Work item: Nothing in the records may be left out or altered; reproduce them all exactly.

──────── Provided material ────────

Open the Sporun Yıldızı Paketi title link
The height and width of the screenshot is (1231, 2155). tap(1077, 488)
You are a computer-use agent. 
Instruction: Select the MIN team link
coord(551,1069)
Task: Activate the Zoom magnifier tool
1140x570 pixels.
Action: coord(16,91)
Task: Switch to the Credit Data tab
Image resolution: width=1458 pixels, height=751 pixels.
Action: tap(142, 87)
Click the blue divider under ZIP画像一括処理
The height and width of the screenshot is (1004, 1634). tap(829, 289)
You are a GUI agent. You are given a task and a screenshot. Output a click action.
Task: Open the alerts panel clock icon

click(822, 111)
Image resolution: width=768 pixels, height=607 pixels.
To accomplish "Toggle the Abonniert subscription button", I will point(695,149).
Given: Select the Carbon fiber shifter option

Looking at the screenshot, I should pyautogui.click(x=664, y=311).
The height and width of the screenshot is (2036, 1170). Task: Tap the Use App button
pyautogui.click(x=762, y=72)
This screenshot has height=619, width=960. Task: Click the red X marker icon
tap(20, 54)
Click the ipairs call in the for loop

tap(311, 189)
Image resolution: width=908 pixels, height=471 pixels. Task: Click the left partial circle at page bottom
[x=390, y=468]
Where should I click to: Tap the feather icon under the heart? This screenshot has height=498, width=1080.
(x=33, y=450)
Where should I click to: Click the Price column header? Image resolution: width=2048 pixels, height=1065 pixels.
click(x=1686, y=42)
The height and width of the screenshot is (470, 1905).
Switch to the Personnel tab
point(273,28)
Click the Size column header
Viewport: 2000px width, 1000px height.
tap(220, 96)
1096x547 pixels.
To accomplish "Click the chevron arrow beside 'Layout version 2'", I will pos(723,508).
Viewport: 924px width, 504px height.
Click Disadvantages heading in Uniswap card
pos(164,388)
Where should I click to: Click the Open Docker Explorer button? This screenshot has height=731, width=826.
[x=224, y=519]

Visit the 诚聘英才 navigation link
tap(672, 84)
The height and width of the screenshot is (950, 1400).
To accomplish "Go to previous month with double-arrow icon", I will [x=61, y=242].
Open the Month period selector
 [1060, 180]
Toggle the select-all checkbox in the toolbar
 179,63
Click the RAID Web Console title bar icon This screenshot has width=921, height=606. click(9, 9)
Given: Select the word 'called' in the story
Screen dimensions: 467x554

────────

Final answer:
Open the Sporun Yıldızı Paketi title link
The height and width of the screenshot is (1231, 2155). tap(1077, 488)
You are a computer-use agent. 
Instruction: Select the MIN team link
coord(551,1069)
Task: Activate the Zoom magnifier tool
1140x570 pixels.
Action: coord(16,91)
Task: Switch to the Credit Data tab
Image resolution: width=1458 pixels, height=751 pixels.
Action: tap(142, 87)
Click the blue divider under ZIP画像一括処理
The height and width of the screenshot is (1004, 1634). tap(829, 289)
You are a GUI agent. You are given a task and a screenshot. Output a click action.
Task: Open the alerts panel clock icon

click(822, 111)
Image resolution: width=768 pixels, height=607 pixels.
To accomplish "Toggle the Abonniert subscription button", I will point(695,149).
Given: Select the Carbon fiber shifter option

Looking at the screenshot, I should pyautogui.click(x=664, y=311).
The height and width of the screenshot is (2036, 1170). Task: Tap the Use App button
pyautogui.click(x=762, y=72)
This screenshot has height=619, width=960. Task: Click the red X marker icon
tap(20, 54)
Click the ipairs call in the for loop

tap(311, 189)
Image resolution: width=908 pixels, height=471 pixels. Task: Click the left partial circle at page bottom
[x=390, y=468]
Where should I click to: Tap the feather icon under the heart? This screenshot has height=498, width=1080.
(x=33, y=450)
Where should I click to: Click the Price column header? Image resolution: width=2048 pixels, height=1065 pixels.
click(x=1686, y=42)
The height and width of the screenshot is (470, 1905).
Switch to the Personnel tab
point(273,28)
Click the Size column header
Viewport: 2000px width, 1000px height.
tap(220, 96)
1096x547 pixels.
To accomplish "Click the chevron arrow beside 'Layout version 2'", I will pos(723,508).
Viewport: 924px width, 504px height.
Click Disadvantages heading in Uniswap card
pos(164,388)
Where should I click to: Click the Open Docker Explorer button? This screenshot has height=731, width=826.
[x=224, y=519]

Visit the 诚聘英才 navigation link
tap(672, 84)
The height and width of the screenshot is (950, 1400).
To accomplish "Go to previous month with double-arrow icon", I will [x=61, y=242].
Open the Month period selector
 [1060, 180]
Toggle the select-all checkbox in the toolbar
 179,63
Click the RAID Web Console title bar icon This screenshot has width=921, height=606. click(9, 9)
Given: Select the word 'called' in the story
Screen dimensions: 467x554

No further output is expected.